The theory of evolution was developed by Darwin in the 19th century. This essentially eliminated the "God of the gaps" that had come about in the 17th century. Liberal theologians accepted the theory of evolution, and held the opinion that God works continuously through the evolutionary process. On the other hand, conservatives still insisted on Biblical literalism, and they rejected Darwin's theory. For the most part theologians began to focus more on the human experience for their basis of theology.

In the next two parts of the book, Barbour goes into details of the 20th century.

== Part 2: Religion and the Methods of Science ==
In this section a whole chapter is devoted to the methods of scientific discovery. Barbour asserts that scientific discovery is based on a critical realism, where it is recognized that scientific theory is not infallible in itself but is based on universal truths. Due to this line of thinking, as scientific knowledge changes an overall advance is made.

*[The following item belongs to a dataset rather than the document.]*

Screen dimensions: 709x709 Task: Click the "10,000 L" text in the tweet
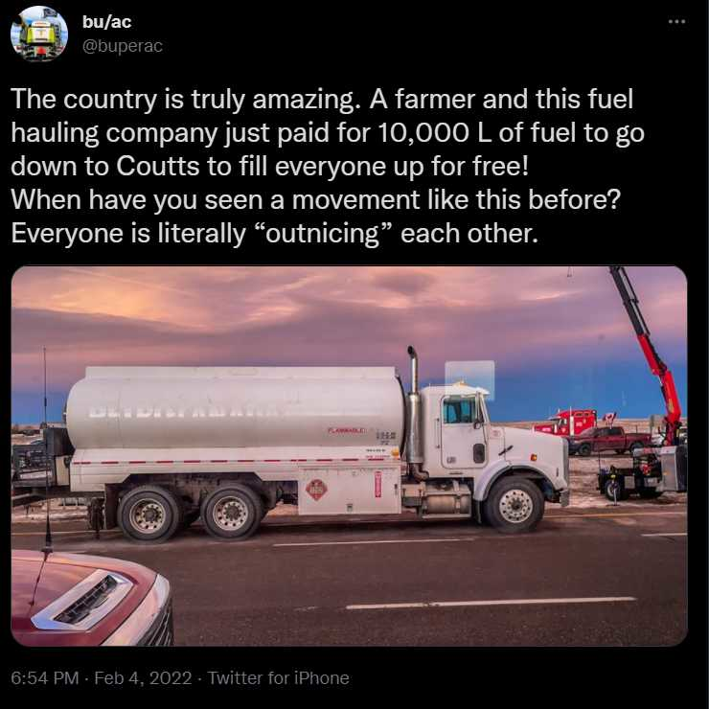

The next chapter compares the study of science to the study of history. This chapter focuses on the objectivity of science versus the subjectivity of history. History is seen as subjective because one is dealing with the humanities and there is a level of personal involvement. Although throughout history certain patterns of human behavior emerge, these patterns are never entirely predictable or repeatable. Where in science, all events that are observed must be repeatable and produce the same results in order to uphold natural laws. The following chapter examines the methods of religion. In this chapter some comparisons are made between the methods of science and the methods of religion, in particular regarding experience, community and the use of models to explain an event or concept. Although there are parallels between the methods of science and religion, there are also difference. One major difference is the same as the difference between science and history. Like history, religion is subjective due to the personal involvement required of religion. The final chapter of this section discusses the language used in religion and science. This chapter asserts that although there are many similarities in the methods and language of science and religion, the two subjects remain distinctly different in their purposes.

== Part 3: Religion and the Theory of Science ==
The first chapter in this section examines contemporary physics, in particular indeterminacy as shown in the Heisenberg Uncertainty Principle. This indeterminacy in the behavior of atoms can be generalized to apply to humanity as a whole. This argument rests on the unpredictability of a single person and their action. Barbour concludes this chapter by stating that although physics can be used to explain human freedom to some extent, it will never produce an entirely satisfactory argument for it. The next chapter addresses how the idea that man is simply a machine that can be broken up into respective systems and thus is completely predictable, is not satisfactory in the scientific world. It can be seen through science and the study of DNA, that each human has a unique identity and sense of selfhood. This is supported biblically, in that God's love for each human being is unique to that person. The next chapter expresses varying viewpoints on creation and evolution, from conservative to liberal theology. In more conservative lines of thought biblical literalism points to the creation of man as a divine point in creation, and therefore rejects the idea of man evolving from other life forms. The liberal side of theology embraces the theory of evolution, and incorporates it with scripture into a doctrine of continuing creation. The final chapter in this book examines God's relation to nature. There are many different views on how God is related to nature. Those who hold more conservative views believe in God's sovereignty over nature. Others look at God's role in nature through a historical context, where God has evoked certain responses in nature throughout the course of time.